I spend a heck of a lot of time researching, writing, and speaking about data security. One area that’s been very disappointing is the quality of many of the surveys. Most either try to quantify losses (without using a verifiable loss model), measure general attitudes to inspire some BS hype press release, or assess some other fuzzy aspect you can spin any way you want.

This bugs me, and it’s been on my to-do list to run a better survey myself. When a vendor (Imperva) proposed the same thing back at RSA (meaning we’d have funding) and agreed to our Totally Transparent Research process, it was time to promote it to the top of the stack.

So we are kicking off our first big data security study. Following in the footsteps of the one we did for patch management, this survey will focus on hard metrics – our goal is to avoid general attitude and unquantifiable loss guesses, and focus on figuring out what people are really doing about data security.

As with all our surveys, we are soliciting ideas and feedback before we run it, and will release all the raw results.

Here are my initial ideas on how we might structure the questions:

  • We will group the questions to match the phases in the Pragmatic Data Security Cycle, since we need some structure to start with.
  • For each phase, we will list out the major technologies and processes, then ask which one organizations have adopted.
  • For technologies, we will ask which they’ve researched, budgeted for, purchased, deployed in a limited manner (such as testing), deployed in initial production, and deployed in full production (organization wide).
  • For processes, we will ask about maturity from ad-hoc through fully formalized and documented, similar to what we did for patch management.
  • For the tools and processes, we’ll ask if they were implemented due to a specific compliance deficiency during an assessment.

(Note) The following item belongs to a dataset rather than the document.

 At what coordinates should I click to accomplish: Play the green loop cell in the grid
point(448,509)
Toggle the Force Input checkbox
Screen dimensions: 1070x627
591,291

I’m also wondering if we ask should how many breaches or breach disclosures were directly prevented by the tool (estimates). I’m on the fence about this, because we would need to tightly constrain the question to avoid the results being abused in some way.

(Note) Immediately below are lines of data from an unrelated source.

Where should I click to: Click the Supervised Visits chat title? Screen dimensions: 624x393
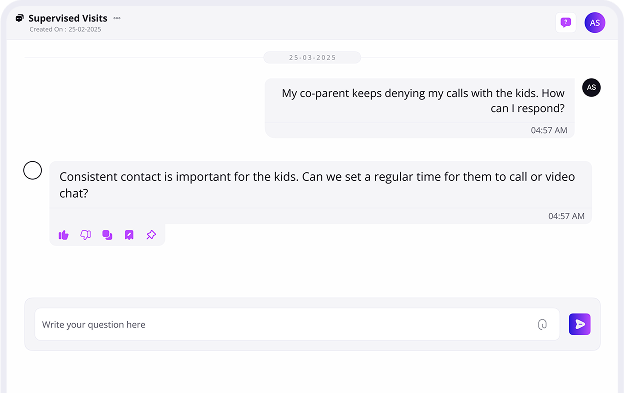click(x=68, y=18)
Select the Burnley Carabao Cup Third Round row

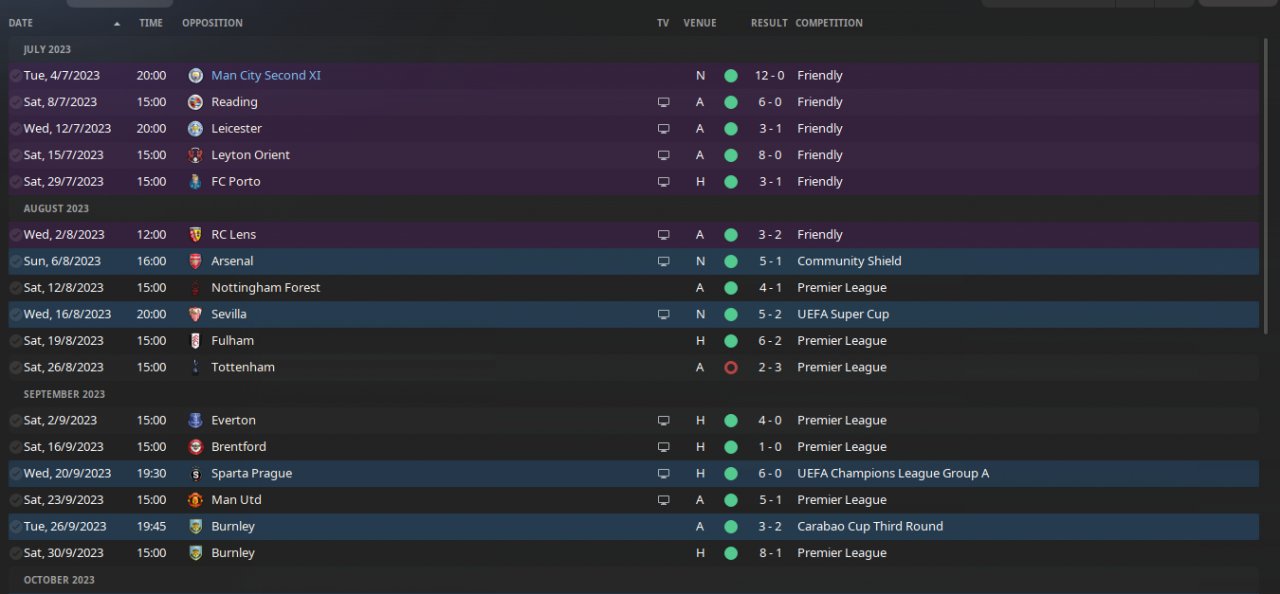[x=500, y=527]
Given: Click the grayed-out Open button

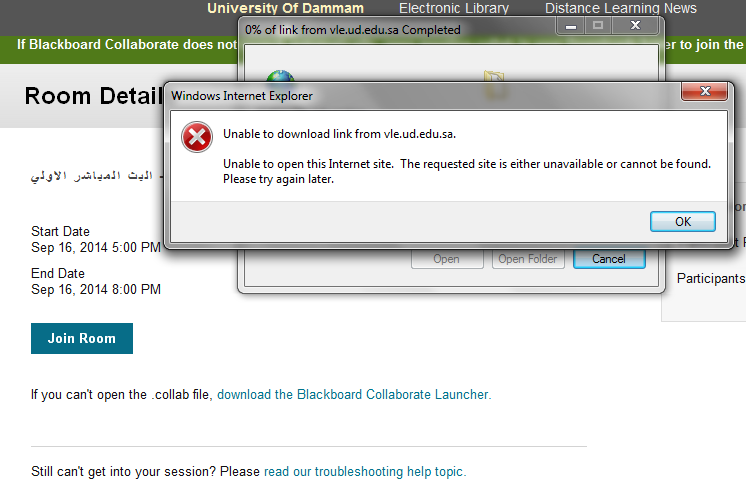Looking at the screenshot, I should [446, 259].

Those are my rough ideas – what do you think? Anything else you want to see? Is this even in the right direction? And remember – raw (anonymized) results will be released, so it’s kind of like your chance to run a survey and have someone else bear the costs and do all the work…

FYI The sponsor gets an exclusive on the raw results for 45 days or so, but they will be released free after that. We have to pay for these things somehow.